§ **Materials provided**
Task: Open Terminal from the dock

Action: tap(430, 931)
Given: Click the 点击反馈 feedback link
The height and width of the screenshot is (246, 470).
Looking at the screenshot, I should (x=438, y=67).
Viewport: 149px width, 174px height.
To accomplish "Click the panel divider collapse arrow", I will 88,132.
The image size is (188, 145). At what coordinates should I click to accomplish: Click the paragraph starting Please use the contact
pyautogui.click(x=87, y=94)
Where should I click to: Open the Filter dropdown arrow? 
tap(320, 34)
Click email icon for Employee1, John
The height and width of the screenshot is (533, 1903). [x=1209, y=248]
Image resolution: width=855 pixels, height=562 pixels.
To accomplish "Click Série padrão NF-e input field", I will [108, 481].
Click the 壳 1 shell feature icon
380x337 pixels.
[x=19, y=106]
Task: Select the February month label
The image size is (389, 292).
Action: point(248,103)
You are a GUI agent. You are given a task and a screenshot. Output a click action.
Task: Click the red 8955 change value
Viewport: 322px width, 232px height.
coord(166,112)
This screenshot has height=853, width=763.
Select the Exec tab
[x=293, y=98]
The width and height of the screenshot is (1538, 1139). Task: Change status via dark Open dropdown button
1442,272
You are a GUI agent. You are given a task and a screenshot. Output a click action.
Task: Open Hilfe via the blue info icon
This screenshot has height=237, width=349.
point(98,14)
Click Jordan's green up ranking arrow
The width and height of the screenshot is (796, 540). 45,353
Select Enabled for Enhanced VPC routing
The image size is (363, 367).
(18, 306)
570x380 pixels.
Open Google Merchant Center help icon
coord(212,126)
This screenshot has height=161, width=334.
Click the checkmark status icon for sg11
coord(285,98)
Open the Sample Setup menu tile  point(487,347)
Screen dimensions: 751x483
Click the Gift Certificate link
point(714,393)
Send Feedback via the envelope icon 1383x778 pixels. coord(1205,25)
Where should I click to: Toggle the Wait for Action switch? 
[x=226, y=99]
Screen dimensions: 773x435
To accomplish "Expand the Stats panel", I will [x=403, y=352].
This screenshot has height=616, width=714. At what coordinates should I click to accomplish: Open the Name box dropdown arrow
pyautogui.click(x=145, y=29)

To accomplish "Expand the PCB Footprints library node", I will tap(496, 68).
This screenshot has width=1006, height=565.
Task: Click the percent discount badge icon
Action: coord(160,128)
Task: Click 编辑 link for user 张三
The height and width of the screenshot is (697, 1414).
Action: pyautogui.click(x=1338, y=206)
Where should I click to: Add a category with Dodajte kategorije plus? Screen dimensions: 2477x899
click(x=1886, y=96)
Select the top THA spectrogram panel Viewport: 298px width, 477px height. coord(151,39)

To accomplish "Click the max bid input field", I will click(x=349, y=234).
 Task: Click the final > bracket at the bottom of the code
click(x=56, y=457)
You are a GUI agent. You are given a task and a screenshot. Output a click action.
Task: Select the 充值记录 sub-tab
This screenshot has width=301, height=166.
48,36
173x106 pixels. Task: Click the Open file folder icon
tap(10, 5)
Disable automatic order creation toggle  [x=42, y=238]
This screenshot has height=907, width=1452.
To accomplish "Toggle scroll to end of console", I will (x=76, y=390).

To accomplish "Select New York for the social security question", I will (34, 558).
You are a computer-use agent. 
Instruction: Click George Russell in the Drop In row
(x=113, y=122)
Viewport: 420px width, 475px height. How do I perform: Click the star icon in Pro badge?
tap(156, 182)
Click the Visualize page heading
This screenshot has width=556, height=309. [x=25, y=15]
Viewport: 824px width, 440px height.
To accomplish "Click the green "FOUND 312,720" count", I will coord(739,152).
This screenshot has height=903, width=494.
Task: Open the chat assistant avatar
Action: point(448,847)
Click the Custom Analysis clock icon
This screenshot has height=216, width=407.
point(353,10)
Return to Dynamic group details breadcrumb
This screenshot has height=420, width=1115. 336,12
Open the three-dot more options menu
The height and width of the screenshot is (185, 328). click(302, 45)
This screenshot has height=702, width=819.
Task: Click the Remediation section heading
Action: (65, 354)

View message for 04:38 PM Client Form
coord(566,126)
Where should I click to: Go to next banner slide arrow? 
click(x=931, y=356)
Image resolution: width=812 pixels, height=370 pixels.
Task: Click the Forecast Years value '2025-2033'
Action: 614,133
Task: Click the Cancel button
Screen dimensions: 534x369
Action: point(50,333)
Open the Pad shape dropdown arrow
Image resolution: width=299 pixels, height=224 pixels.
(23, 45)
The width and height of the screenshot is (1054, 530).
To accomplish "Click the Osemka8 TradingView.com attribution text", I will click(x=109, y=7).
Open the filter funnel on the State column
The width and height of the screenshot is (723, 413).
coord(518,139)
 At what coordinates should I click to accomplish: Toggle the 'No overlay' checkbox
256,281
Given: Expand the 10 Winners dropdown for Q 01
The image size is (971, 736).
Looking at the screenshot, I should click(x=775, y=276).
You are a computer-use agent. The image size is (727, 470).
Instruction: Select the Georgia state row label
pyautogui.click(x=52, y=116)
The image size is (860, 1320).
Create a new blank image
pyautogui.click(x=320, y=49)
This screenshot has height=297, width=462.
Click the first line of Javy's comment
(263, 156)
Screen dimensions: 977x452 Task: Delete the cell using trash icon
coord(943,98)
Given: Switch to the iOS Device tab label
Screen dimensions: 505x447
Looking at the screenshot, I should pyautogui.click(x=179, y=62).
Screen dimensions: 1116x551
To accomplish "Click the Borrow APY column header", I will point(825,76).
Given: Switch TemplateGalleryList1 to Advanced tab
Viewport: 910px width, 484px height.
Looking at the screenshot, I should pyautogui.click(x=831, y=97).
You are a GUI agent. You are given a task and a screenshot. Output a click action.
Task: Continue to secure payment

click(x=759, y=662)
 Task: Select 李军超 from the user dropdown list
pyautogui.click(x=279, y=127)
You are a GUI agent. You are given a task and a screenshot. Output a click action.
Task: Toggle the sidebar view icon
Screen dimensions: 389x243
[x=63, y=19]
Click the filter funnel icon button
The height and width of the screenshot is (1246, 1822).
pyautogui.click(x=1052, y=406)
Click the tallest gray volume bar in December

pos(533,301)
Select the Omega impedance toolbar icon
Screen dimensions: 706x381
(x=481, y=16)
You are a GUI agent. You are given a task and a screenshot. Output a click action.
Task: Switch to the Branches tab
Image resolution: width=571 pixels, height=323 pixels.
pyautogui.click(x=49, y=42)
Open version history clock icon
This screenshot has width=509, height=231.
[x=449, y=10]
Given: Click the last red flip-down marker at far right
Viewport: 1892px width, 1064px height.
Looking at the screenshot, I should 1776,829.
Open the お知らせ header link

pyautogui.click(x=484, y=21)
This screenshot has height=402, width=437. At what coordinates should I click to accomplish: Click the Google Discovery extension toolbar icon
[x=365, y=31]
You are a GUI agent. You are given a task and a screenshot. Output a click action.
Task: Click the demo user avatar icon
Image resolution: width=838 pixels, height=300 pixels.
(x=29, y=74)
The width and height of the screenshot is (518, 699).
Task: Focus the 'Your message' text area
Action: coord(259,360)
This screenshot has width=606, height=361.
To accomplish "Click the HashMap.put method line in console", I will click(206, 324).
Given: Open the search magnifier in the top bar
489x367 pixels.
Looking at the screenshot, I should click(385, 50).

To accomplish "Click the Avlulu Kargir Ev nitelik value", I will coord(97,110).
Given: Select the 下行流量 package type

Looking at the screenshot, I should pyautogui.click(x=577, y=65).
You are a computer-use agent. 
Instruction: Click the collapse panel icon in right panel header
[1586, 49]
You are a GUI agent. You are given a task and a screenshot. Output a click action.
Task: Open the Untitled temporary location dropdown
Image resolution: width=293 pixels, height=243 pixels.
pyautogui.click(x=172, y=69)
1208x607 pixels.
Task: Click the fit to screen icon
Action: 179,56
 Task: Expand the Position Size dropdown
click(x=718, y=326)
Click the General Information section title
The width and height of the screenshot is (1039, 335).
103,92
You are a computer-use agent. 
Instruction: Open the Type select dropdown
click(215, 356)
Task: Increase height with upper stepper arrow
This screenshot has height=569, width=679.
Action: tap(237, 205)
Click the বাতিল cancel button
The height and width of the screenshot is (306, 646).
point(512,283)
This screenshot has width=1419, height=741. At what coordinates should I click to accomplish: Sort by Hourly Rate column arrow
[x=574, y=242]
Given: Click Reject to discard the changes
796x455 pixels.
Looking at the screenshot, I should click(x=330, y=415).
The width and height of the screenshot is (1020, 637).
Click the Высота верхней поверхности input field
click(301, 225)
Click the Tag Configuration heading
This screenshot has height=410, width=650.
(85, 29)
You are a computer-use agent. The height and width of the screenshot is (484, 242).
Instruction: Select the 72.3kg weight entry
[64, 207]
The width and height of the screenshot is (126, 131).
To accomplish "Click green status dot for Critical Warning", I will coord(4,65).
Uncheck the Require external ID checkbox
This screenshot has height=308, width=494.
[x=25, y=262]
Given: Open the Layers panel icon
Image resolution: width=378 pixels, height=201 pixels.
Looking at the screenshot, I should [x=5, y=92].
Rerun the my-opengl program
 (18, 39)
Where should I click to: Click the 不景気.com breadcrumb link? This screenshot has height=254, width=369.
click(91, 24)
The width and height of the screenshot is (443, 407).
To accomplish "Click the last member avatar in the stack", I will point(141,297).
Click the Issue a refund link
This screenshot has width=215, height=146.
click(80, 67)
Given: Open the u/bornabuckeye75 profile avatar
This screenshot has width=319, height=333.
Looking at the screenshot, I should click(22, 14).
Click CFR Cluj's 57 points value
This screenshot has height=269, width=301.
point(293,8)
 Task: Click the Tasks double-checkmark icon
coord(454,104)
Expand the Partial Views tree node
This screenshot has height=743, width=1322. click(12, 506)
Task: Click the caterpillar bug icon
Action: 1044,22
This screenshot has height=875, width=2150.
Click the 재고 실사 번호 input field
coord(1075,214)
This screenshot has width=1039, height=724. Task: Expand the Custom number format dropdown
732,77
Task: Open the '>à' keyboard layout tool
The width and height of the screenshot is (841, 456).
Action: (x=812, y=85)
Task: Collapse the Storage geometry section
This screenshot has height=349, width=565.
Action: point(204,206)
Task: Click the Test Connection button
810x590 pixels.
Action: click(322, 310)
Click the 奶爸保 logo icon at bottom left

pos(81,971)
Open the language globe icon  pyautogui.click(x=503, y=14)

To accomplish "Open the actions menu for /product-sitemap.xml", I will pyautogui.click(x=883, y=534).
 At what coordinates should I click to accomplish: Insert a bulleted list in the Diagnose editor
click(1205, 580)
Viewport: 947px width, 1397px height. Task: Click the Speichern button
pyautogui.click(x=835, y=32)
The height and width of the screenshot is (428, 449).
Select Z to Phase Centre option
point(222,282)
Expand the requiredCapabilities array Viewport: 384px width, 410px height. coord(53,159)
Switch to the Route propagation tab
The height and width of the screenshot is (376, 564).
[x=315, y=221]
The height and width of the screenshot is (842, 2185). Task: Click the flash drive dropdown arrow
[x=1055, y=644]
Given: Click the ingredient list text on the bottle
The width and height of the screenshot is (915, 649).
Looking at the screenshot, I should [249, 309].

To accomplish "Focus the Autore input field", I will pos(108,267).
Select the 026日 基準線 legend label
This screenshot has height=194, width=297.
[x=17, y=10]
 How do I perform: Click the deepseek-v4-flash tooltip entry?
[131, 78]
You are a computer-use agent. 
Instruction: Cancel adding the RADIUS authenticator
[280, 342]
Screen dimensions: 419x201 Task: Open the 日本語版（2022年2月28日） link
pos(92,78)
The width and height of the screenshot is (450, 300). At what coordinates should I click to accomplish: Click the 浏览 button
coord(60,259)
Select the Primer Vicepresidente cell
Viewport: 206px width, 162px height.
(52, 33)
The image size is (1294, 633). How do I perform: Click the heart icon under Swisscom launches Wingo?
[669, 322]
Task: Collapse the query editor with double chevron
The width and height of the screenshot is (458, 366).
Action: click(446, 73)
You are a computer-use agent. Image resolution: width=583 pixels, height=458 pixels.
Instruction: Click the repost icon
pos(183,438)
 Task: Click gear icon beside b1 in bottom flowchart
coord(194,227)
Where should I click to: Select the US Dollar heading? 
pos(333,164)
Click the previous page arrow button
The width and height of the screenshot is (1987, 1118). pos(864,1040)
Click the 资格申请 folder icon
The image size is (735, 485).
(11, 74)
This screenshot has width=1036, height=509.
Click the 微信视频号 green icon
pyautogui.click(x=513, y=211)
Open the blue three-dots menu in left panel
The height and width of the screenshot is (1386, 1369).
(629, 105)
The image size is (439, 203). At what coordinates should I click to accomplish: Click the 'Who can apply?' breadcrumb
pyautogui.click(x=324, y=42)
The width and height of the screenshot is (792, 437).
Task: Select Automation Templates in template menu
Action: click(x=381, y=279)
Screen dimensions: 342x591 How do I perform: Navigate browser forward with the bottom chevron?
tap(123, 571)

§ **Instructions to follow**
Turn the lines from the one containing "Open the お知らせ header link" through the one containing "[x=365, y=31]", both included, into a Markdown table with a Row column for the row number and a Line column for the line itself. Leave out blank lines.

§ **Written response**
| Row | Line |
|---|---|
| 1 | Open the お知らせ header link |
| 2 | pyautogui.click(x=484, y=21) |
| 3 | This screenshot has height=402, width=437. At what coordinates should I click to accomplish: Click the Google Discovery extension toolbar icon |
| 4 | [x=365, y=31] |